Low-Density Lipoprotein Cholesterol Level After a Stroke

Randomized clinical trials (RCTs) of statins as the primary prevention for patients with a high serum low-density lipoprotein cholesterol (LDL-C) level and as the secondary prevention after an acute coronary event have shown that lowering serum LDL-C levels reduces the risks of myocardial infarction, stroke, and vascular death. These trials included stroke as a secondary end point but not as an entry criterion. The benefit of LDL-C lowering to reduce the risk of ischemic strokes in primary prevention trials and for patients with coronary heart disease is not necessarily seen among patients who have had a stroke.

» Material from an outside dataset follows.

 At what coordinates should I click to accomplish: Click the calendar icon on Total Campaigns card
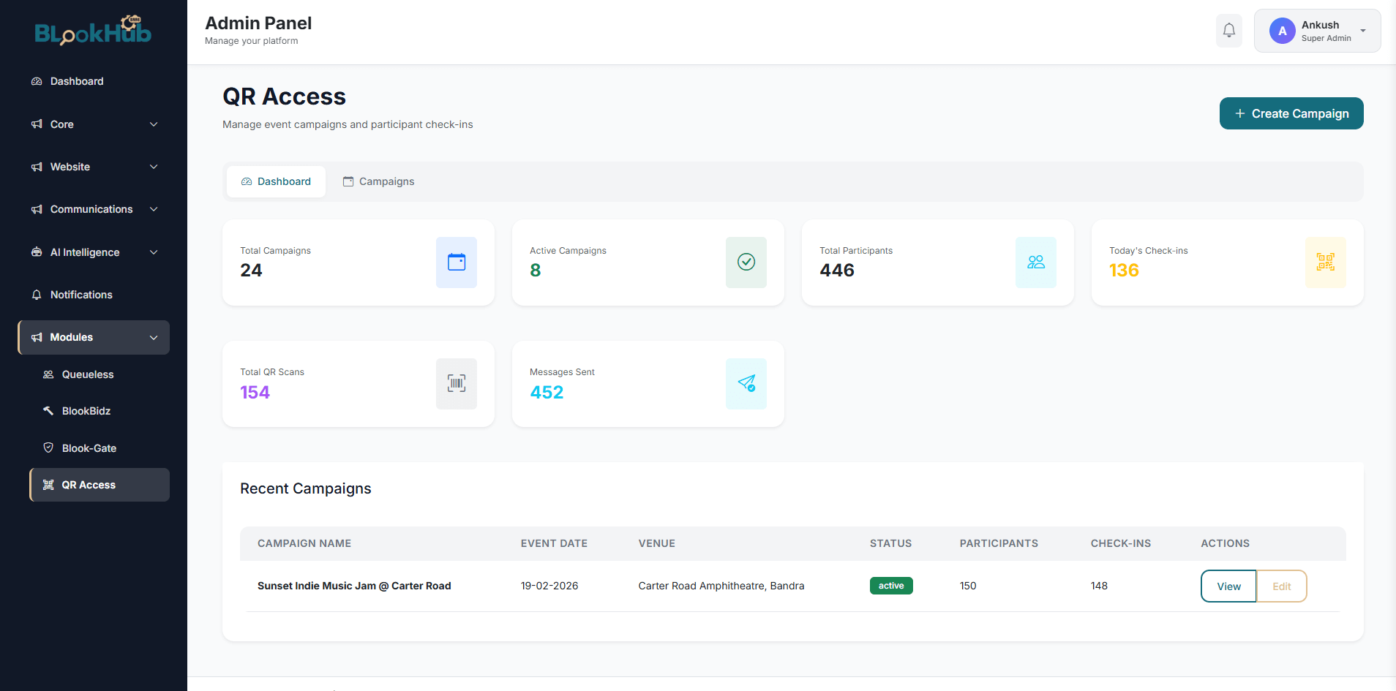[456, 263]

The Stroke Prevention by Aggressive Reduction in Cholesterol Level (SPARCL) trial, conducted for patients with stroke, no known coronary heart disease, and an LDL-C level higher than 100 mg/dL (to convert to millimoles per liter, multiply by 0.0259), found a 16% lower incidence of recurrent stroke among patients who received 80 mg/d of atorvastatin compared with those who received placebo, despite small increased risks of de novo type 2 diabetes and hemorrhagic stroke. In a subgroup of patients with carotid stenosis, a 33% lower incidence of stroke was found in this trial among the group that received atorvastatin. Two important questions remained unanswered after the SPARCL trial: (1) Is the benefit of atorvastatin, 80 mg/d, due to LDL-C lowering or a pleiotropic effect of atorvastatin? (2) To what level should LDL-C be lowered?